00:25Je voulais qu'on détaille un petit peu ce que contient cette charte. Déjà, un premier point.
00:30Vous nous dites que les agriculteurs en difficulté pourront vendre directement leurs produits en grande surface.
00:35C'est le premier point sur lequel vous vous êtes mis d'accord avec les distributeurs aujourd'hui ?
00:42Oui, absolument, avec nos cinq partenaires, Auchan, Casino, Intermarché, Carrefour et Coopérative U.
00:50Les petits producteurs qui ont moins de deux salariés hors saisonniers,
00:55qui transforment évidemment leurs produits, qui se déclarent en difficulté,
01:00vont pouvoir ouvrir la porte des magasins partenaires à moins de 100 kilomètres de chez eux.
01:06Ça peut faire quand même pas mal de magasins.
01:08Ils vont pouvoir vendre leur production au prix qu'eux fixent, sans négociation, sans intermédiaire, payé sous 30 jours.
01:16Et il y aura une signalétique commune dans toute la France qui s'appelle L'Amour est tout près,
01:20de façon à ce que les consommateurs puissent reconnaître les produits locaux de saison et pouvoir aider les agriculteurs en difficulté.
01:32Là-dessus, les distributeurs ont été OK dès le départ ? Ou il y a eu des réticences ?
01:40Non, pas du tout, il n'y a pas eu de réticence.
01:44Depuis le début, je les ai vus séparément et je leur ai dit qu'est-ce qu'on peut faire ensemble,
01:49concrètement, qui n'a jamais été fait, pour aider les petits producteurs, la surproduction et aussi pour les filières d'avenir,
01:55pour essayer d'enrayer le fait qu'il y ait de moins en moins d'agriculteurs en France.
02:01Alors justement, comment est-ce qu'on fait ?
02:03Effectivement, un des piliers, c'est se projeter sur l'avenir.
02:05Comment on fait pour faire face à ce manque d'agriculteurs qui s'accentue avec les années ?
02:12En fait, on va créer un observatoire des filières d'avenir avec nos partenaires,
02:18mais aussi avec la Chambre d'agriculture, les jeunes agriculteurs, la FNSEA,
02:22et déjà la région sud s'est positionnée aussi pour nous accompagner.
02:26Et depuis la base, depuis les consommateurs, en fait, on va faire remonter les filières qui risquent d'être en pénurie
02:32ou les filières qui existent dans d'autres pays mais pas encore chez nous
02:36ou qui ne peuvent pas fournir assez de viande, de fruits à coque, de fruits rouges, etc.
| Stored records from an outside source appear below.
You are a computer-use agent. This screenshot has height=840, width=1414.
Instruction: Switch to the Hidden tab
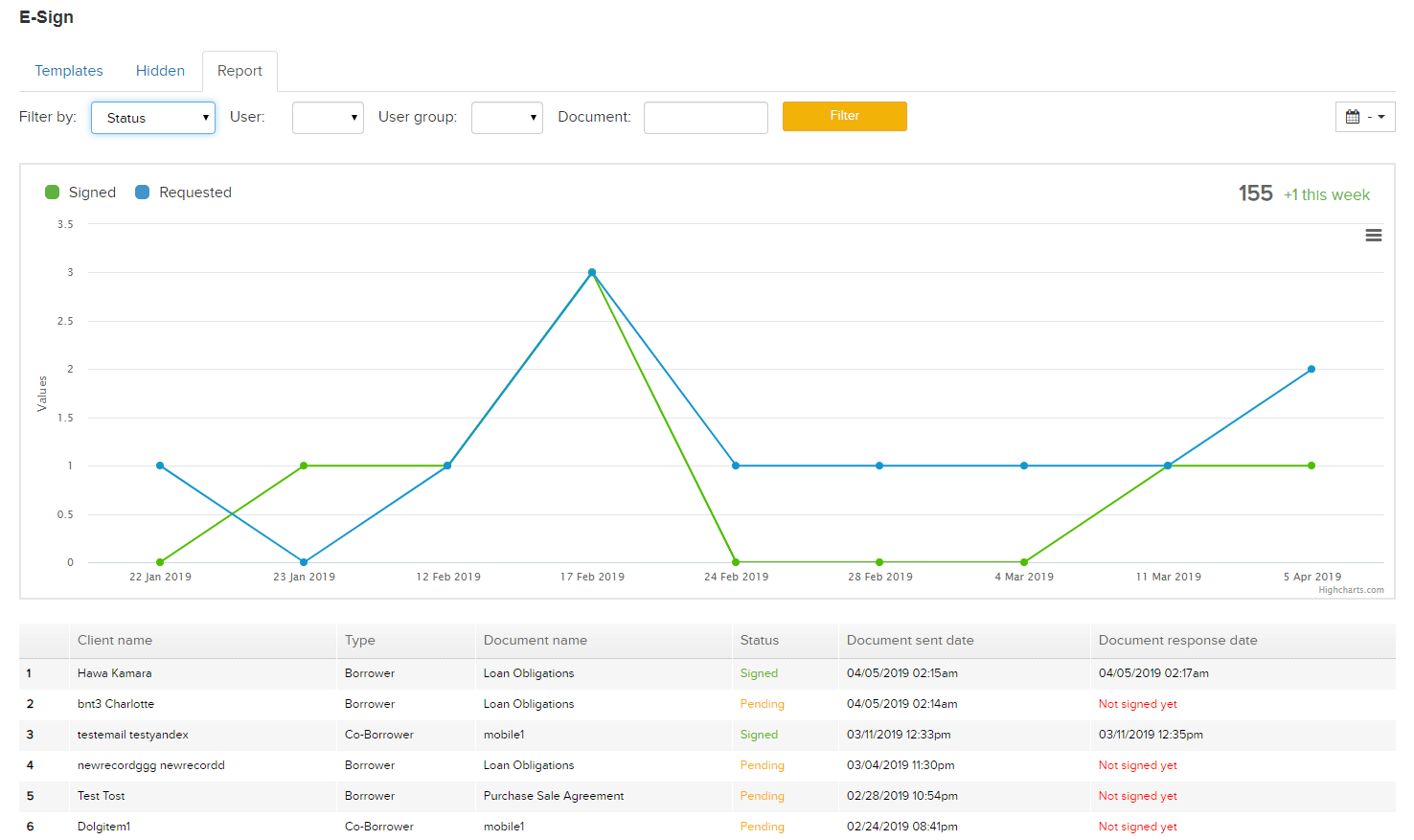(160, 71)
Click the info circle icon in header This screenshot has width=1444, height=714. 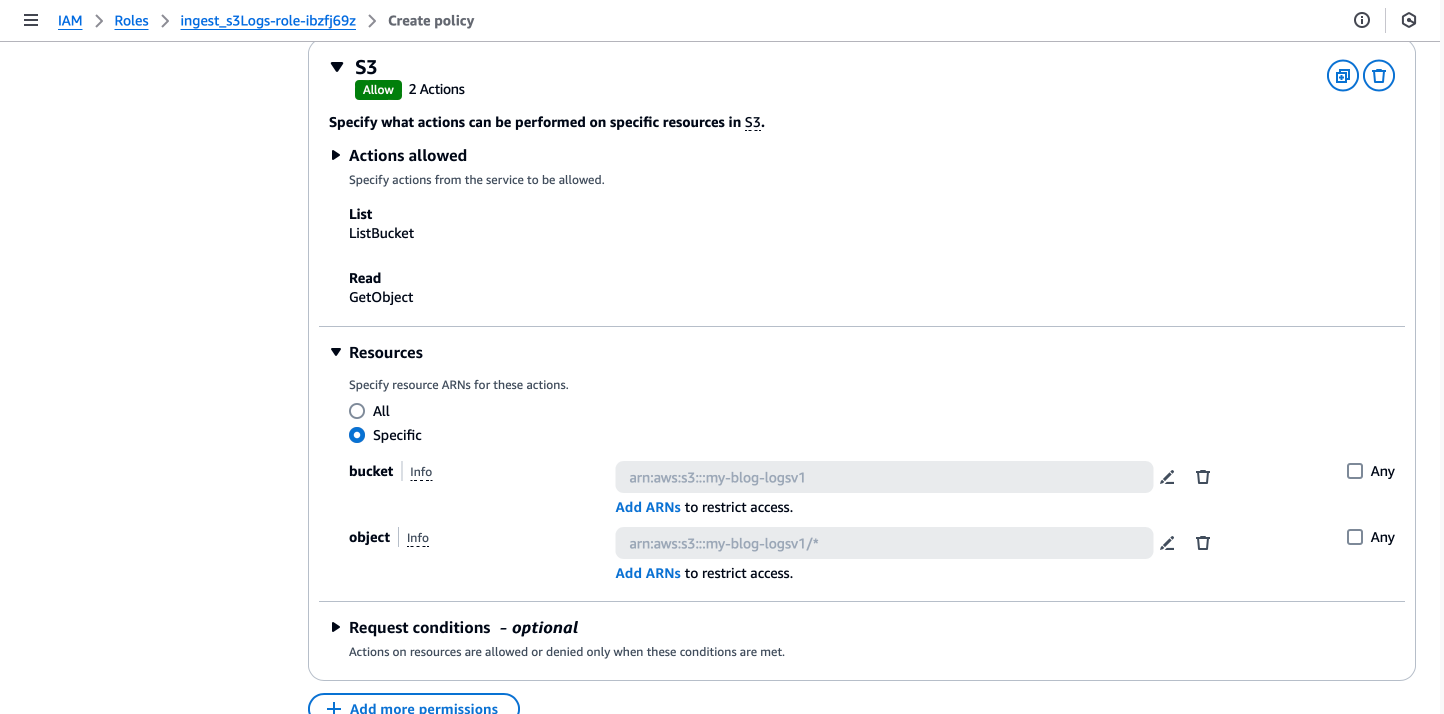(x=1361, y=20)

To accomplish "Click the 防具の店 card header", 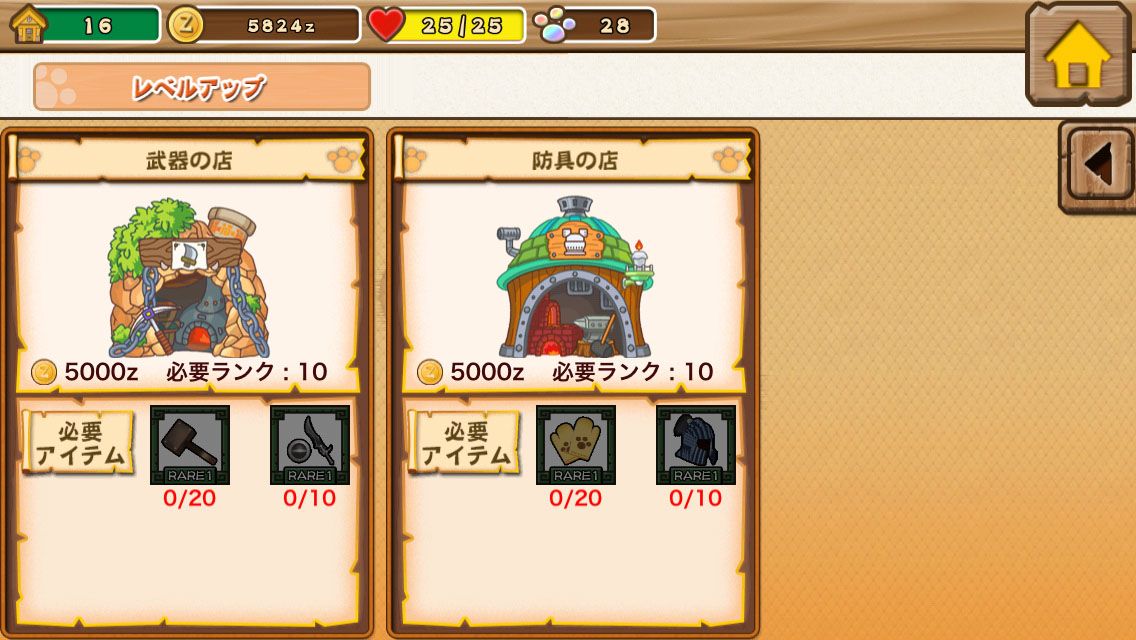I will 575,159.
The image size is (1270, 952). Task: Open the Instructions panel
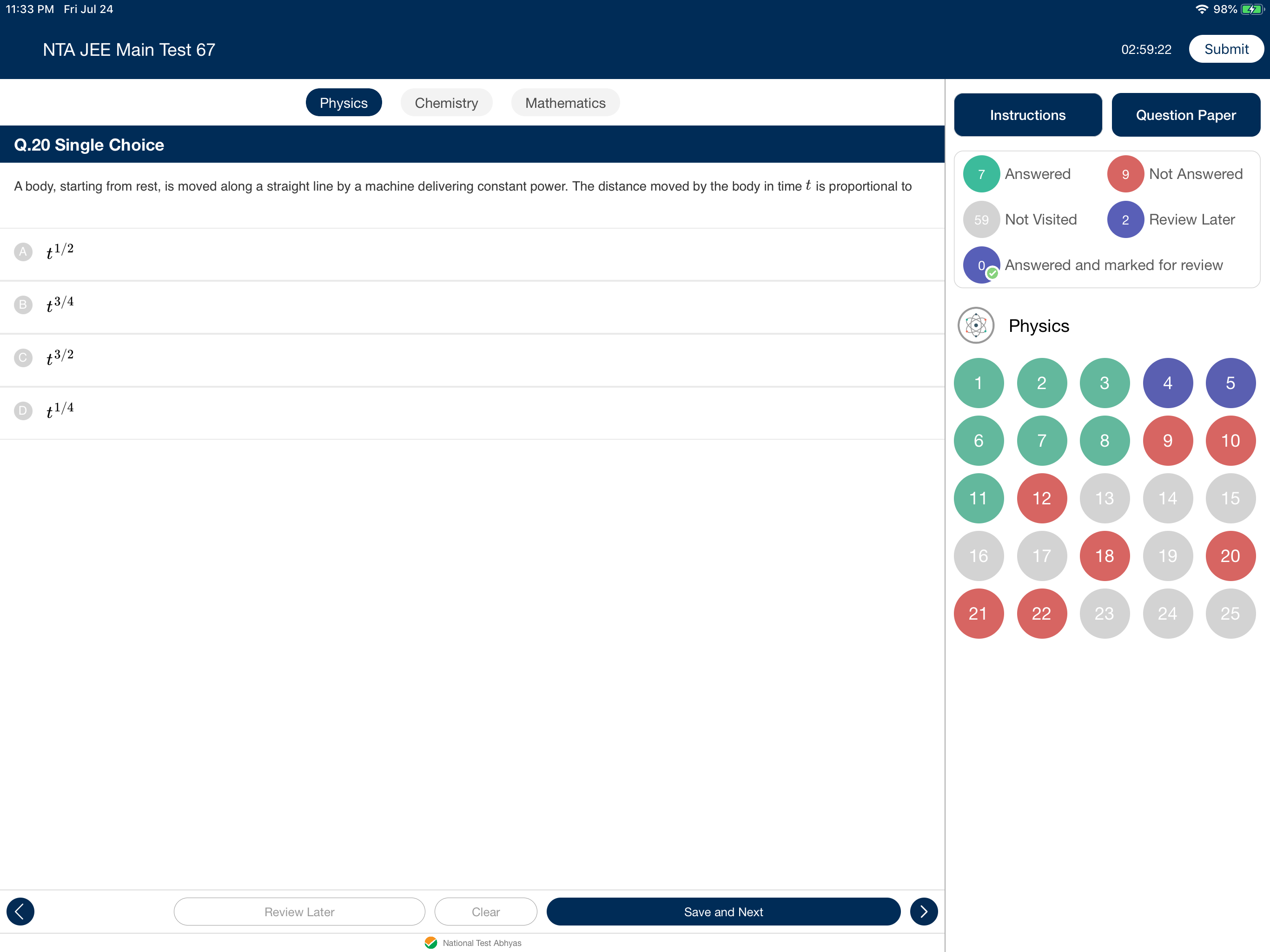(1027, 115)
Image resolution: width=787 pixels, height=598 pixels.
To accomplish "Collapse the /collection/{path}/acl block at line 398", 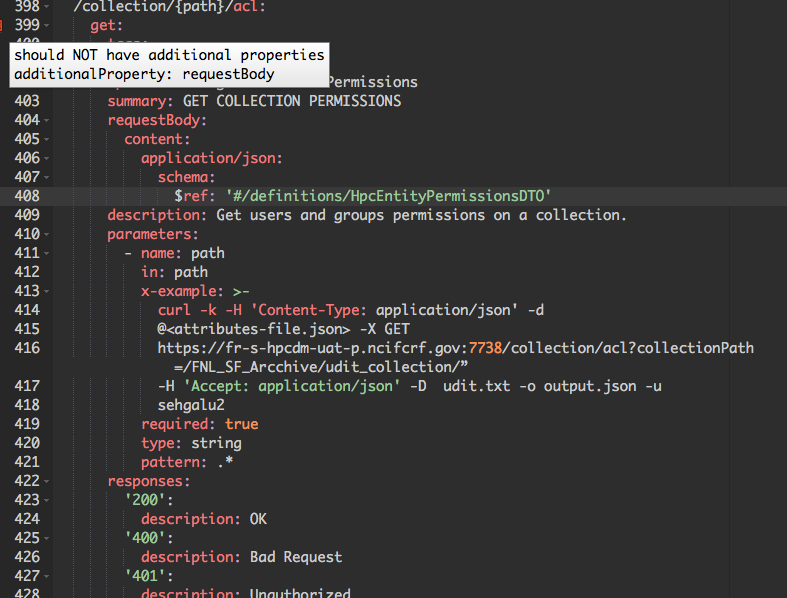I will 47,7.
02:43Et en fait, on va réimplanter ces filières, mais surtout, on va pouvoir contractualiser.
02:48C'est-à-dire que dans un an, quand on reviendra au Salon de l'agriculture avec nos partenaires,
02:52on va pouvoir dire voilà, on a besoin de la filière pistache, on a besoin de tant de tonnes,
02:59et on est prêt, nous, à mettre sur la table des contrats de 3 à 5 ans
03:02avec toutes les personnes qui veulent se mettre à planter des pistachés, par exemple.
03:06— Vous parlez aussi de la problématique de la surproduction. Là-dessus, qu'est-ce qui a été décidé ?
03:12— Alors là, la surproduction, je vais avoir besoin des médias, donc je vais avoir besoin de vous.
03:15Aujourd'hui, la situation est claire. Il y a eu l'année dernière... Voilà.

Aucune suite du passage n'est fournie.